I am not a talented cook. In professional speak, I don’t have a good palate. What’s a “good palate?” I live with a very talented cook. She knew what go together, what do not. She knew how much to season, which spices to use. She knew how long to cook, at what temperature. She can literally whip together whatever in the fridge and it will be delicious. I cannot. And this piqued my curiosity (which is easily piqued). Michael Ruhlman’s book depicted, somewhat, on the making of good palates.

First is the attention to detail and a good memory. A cook cannot be sloppy (like me). If 15 minutes are the right time, 14 or 16 would be wrong. And details are many. An organized and high-capacity brain that can hold them is critical, particularly when the kitchen is frenzy, obviously quite common for restaurants.

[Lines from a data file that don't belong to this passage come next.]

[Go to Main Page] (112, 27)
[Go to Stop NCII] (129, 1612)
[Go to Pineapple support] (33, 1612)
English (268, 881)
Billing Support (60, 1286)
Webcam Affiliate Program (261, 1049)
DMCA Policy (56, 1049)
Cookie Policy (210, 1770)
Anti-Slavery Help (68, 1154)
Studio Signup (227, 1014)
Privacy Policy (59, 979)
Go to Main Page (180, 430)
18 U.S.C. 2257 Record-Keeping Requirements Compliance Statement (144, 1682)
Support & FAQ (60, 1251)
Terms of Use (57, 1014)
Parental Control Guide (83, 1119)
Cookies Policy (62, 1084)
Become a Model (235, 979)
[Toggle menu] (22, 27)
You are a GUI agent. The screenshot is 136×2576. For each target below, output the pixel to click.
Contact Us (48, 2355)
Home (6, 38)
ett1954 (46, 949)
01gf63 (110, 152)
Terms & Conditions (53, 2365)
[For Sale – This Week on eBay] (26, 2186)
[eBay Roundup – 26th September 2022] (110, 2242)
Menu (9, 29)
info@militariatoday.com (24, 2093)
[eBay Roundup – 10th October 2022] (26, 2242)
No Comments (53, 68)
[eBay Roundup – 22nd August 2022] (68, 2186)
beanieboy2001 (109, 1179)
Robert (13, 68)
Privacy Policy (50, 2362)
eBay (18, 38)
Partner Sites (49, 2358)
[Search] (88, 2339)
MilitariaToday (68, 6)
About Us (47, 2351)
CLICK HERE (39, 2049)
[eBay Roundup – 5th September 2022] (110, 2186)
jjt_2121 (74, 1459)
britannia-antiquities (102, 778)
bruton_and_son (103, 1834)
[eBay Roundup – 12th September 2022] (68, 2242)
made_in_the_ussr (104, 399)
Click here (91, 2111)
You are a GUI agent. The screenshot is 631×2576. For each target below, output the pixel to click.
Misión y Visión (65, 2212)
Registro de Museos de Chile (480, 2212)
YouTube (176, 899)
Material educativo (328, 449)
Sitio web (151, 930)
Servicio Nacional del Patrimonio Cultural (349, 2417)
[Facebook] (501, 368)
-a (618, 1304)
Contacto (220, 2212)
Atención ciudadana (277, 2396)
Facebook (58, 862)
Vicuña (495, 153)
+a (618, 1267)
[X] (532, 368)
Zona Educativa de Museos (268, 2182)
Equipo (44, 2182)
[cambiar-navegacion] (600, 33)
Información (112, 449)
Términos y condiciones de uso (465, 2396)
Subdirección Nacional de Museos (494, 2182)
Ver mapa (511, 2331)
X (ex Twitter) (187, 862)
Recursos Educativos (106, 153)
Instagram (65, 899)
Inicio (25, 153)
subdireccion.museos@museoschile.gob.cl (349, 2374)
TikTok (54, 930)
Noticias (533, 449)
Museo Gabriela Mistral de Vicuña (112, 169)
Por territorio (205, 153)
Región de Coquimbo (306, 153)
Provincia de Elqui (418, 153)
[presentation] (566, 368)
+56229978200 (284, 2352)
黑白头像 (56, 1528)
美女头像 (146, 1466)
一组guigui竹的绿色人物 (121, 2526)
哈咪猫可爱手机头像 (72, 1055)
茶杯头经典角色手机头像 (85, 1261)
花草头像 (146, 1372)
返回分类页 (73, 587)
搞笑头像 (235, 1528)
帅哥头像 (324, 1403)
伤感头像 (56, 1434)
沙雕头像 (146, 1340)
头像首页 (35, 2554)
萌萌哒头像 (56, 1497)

Good chefs put things together and season them almost magically and most likely unexplainable. Every cooks relies on his/her instinct and experiences. Of course there are cookbooks and recipes; they are merely guidelines. The cook must adjust and adapt to the condition of the ingredients and environment; they are never the same as the cookbooks or recipes. They are also rarely consistent.

This book demystified cooking and, at the same time, mystified the chefs: Brian Polcyn, Michael Symon, and Thomas Keller. It also did a great job depicting the working condition of restaurant kitchens: the non-relenting pressure, the long hours, and the impossible standards behind “delicious goods.”

The concept of CIA (Culinary Institute of America) came up a lot. This is the premiere cooking school of America yet Mr. Ruhlman repetitively hinted it getting irrelevant. You must be a very good cook before you entered CIA to survive the program whose tuition is out of reach for most professional cooks. The program is based on classical French cooking that pigeon-holes the graduates. The famed CMC (Certified Master Chef) tests are essentially, again, irrelevant: you are certainly a good cook if you are a CMC, but vice is not versa. CMC only certifies a very narrow kind of cooks: those who are mechanically perfect. If you are not robotic enough, you won’t pass, even if you can cook better than those who will.

Michael Ruhlman actually attended CIA, as a research for his writing. The attempt to become a good cook changed him, so he stated. I wondered what would happen if he had studied at Julliard instead. In fact, the attempt to become the best in any profession — painting, plumbing, software, or sport — changes a person. I am glad to have glimpsed at that for cooking. The chefs were lucky to have an excellent writer passionate at their crafts.